| Problem to solve |
Which lines in the records below contain the word "heading"? Copy each one.

BEGIN

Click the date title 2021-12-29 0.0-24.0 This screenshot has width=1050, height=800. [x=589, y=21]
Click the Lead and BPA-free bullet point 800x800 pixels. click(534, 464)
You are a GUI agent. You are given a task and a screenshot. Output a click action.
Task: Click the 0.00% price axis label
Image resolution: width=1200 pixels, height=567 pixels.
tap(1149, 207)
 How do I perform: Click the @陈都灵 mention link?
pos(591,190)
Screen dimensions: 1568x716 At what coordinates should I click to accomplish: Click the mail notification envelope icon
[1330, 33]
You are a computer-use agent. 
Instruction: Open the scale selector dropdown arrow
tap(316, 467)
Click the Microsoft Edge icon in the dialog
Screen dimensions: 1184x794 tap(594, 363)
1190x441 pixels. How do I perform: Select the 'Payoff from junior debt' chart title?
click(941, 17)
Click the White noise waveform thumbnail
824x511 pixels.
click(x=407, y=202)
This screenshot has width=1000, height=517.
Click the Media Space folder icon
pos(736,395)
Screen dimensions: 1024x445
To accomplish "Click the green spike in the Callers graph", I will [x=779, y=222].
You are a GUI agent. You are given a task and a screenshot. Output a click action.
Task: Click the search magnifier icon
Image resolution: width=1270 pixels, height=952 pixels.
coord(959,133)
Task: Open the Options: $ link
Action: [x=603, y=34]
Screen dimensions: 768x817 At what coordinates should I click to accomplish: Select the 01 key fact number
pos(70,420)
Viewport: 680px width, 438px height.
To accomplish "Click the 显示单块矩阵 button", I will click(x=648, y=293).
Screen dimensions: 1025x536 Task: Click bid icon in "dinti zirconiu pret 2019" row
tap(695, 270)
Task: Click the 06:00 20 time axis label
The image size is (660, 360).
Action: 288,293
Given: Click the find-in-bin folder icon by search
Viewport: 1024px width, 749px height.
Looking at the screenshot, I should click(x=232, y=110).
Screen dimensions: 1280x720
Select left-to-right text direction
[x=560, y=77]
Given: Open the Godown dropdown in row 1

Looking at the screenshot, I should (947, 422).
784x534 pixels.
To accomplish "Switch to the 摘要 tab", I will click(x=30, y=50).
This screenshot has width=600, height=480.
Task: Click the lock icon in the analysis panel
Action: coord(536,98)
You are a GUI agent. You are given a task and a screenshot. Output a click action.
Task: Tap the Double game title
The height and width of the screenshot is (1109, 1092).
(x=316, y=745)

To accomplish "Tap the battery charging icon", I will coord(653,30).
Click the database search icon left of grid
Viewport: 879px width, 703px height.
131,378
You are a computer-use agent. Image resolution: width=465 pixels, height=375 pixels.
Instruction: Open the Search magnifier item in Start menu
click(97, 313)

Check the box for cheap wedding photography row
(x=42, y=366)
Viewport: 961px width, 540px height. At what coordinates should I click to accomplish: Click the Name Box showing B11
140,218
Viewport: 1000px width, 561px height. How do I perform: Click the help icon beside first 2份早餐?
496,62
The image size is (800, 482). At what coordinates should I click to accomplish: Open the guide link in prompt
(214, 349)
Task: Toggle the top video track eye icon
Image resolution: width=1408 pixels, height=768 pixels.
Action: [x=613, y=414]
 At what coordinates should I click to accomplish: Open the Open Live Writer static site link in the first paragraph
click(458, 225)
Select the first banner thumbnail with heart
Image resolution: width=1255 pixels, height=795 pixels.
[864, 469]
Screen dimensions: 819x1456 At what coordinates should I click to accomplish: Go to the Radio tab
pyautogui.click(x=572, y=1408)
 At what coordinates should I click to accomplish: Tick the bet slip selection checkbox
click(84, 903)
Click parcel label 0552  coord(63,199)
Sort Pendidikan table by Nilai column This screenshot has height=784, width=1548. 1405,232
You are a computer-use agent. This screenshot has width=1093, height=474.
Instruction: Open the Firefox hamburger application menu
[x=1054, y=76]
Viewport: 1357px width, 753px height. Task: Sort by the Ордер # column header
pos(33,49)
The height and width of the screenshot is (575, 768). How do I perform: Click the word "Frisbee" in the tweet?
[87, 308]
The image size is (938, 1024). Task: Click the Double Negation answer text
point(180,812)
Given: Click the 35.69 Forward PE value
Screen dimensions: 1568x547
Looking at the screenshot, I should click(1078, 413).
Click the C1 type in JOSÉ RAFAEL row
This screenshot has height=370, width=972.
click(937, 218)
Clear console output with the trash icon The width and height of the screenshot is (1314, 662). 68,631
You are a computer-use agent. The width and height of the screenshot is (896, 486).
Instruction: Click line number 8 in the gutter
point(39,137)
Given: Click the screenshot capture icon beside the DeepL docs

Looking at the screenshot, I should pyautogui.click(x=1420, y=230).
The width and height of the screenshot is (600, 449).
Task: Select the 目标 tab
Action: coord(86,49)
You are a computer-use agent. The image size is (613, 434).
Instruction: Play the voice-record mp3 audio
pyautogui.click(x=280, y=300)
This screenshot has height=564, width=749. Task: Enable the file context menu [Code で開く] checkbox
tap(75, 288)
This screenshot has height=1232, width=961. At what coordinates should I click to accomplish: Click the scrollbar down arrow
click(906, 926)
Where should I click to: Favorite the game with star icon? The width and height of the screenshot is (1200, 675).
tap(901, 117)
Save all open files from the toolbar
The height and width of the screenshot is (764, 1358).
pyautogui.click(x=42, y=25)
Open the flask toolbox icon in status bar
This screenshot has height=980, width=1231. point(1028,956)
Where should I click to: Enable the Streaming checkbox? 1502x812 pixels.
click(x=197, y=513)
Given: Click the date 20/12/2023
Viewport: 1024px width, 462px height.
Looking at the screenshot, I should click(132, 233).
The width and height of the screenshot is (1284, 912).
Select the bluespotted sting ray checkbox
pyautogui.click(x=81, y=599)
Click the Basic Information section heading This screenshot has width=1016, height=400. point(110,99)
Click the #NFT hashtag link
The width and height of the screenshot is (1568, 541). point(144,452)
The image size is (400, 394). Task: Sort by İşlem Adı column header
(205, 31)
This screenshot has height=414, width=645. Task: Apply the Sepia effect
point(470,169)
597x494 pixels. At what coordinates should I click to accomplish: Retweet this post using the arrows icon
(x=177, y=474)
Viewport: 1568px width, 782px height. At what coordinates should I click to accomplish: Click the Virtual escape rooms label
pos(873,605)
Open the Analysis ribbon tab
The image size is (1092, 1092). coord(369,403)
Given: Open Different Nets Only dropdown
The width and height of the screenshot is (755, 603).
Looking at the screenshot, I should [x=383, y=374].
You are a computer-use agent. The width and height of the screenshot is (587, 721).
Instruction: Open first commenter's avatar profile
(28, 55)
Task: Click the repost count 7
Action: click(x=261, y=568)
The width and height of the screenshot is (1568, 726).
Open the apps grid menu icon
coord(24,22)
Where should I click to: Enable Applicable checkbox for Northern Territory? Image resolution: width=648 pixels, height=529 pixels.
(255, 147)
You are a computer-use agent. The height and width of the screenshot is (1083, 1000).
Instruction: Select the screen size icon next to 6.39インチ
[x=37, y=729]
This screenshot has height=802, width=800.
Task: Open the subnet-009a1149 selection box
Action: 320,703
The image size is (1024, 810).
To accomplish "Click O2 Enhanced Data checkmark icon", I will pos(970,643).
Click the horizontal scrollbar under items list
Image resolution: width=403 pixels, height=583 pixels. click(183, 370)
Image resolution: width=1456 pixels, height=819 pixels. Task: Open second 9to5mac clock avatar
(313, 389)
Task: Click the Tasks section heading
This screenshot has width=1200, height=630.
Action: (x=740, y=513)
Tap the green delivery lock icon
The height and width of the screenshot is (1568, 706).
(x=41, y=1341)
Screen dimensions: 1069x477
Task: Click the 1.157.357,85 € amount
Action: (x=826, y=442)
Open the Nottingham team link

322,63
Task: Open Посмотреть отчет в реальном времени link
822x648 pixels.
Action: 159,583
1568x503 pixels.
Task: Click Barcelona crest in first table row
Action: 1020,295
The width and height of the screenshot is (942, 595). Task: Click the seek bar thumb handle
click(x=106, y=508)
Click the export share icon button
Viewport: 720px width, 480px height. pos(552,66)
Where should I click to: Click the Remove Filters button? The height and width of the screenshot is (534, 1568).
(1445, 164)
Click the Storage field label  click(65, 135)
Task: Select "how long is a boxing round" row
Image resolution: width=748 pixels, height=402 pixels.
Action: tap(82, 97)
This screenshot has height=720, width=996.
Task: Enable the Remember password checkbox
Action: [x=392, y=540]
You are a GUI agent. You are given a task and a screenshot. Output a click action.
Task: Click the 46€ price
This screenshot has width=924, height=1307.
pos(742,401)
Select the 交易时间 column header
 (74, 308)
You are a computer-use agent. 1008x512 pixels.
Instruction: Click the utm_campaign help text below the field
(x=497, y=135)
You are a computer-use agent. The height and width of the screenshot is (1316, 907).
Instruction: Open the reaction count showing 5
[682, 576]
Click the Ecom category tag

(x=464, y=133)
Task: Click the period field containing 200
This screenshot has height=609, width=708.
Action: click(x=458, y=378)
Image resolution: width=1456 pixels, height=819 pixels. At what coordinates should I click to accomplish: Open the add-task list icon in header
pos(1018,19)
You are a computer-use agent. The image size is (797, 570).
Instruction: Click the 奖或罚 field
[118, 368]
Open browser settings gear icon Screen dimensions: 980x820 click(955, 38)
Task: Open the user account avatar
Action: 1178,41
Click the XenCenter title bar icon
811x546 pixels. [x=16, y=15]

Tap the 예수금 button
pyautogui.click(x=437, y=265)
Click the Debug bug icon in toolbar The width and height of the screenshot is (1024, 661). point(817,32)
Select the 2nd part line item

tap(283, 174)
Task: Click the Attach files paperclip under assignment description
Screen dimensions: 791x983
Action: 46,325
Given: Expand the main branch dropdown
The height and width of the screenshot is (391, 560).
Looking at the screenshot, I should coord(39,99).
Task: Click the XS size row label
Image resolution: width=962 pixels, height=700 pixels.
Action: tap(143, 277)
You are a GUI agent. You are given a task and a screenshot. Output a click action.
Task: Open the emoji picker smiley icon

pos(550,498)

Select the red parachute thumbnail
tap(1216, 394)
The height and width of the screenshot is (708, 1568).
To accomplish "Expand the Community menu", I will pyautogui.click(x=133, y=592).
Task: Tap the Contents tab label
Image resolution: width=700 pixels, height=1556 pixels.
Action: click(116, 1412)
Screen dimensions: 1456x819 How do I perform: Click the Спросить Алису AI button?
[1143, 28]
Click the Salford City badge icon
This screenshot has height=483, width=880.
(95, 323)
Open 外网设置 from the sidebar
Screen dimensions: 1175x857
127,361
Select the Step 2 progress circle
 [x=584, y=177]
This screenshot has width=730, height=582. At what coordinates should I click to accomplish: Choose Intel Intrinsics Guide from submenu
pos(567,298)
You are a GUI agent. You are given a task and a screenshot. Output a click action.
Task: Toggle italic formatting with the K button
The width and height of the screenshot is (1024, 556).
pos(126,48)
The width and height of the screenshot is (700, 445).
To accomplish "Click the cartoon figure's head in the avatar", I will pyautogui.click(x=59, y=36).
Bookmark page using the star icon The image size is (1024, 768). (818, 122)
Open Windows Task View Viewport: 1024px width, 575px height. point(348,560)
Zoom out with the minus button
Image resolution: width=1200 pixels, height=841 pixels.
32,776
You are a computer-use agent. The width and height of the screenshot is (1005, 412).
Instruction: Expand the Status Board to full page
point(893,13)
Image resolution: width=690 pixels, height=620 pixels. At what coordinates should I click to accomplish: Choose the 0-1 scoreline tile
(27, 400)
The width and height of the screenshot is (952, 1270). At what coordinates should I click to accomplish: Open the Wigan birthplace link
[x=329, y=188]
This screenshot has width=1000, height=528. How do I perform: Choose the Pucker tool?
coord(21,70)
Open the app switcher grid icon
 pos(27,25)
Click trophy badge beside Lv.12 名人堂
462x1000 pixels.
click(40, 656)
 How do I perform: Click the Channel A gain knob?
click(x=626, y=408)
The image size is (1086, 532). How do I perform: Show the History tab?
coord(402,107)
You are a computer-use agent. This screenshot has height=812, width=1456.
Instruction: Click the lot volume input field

END

| Finished task |
Click the Basic Information section heading This screenshot has width=1016, height=400. point(110,99)
Task: Click the Tasks section heading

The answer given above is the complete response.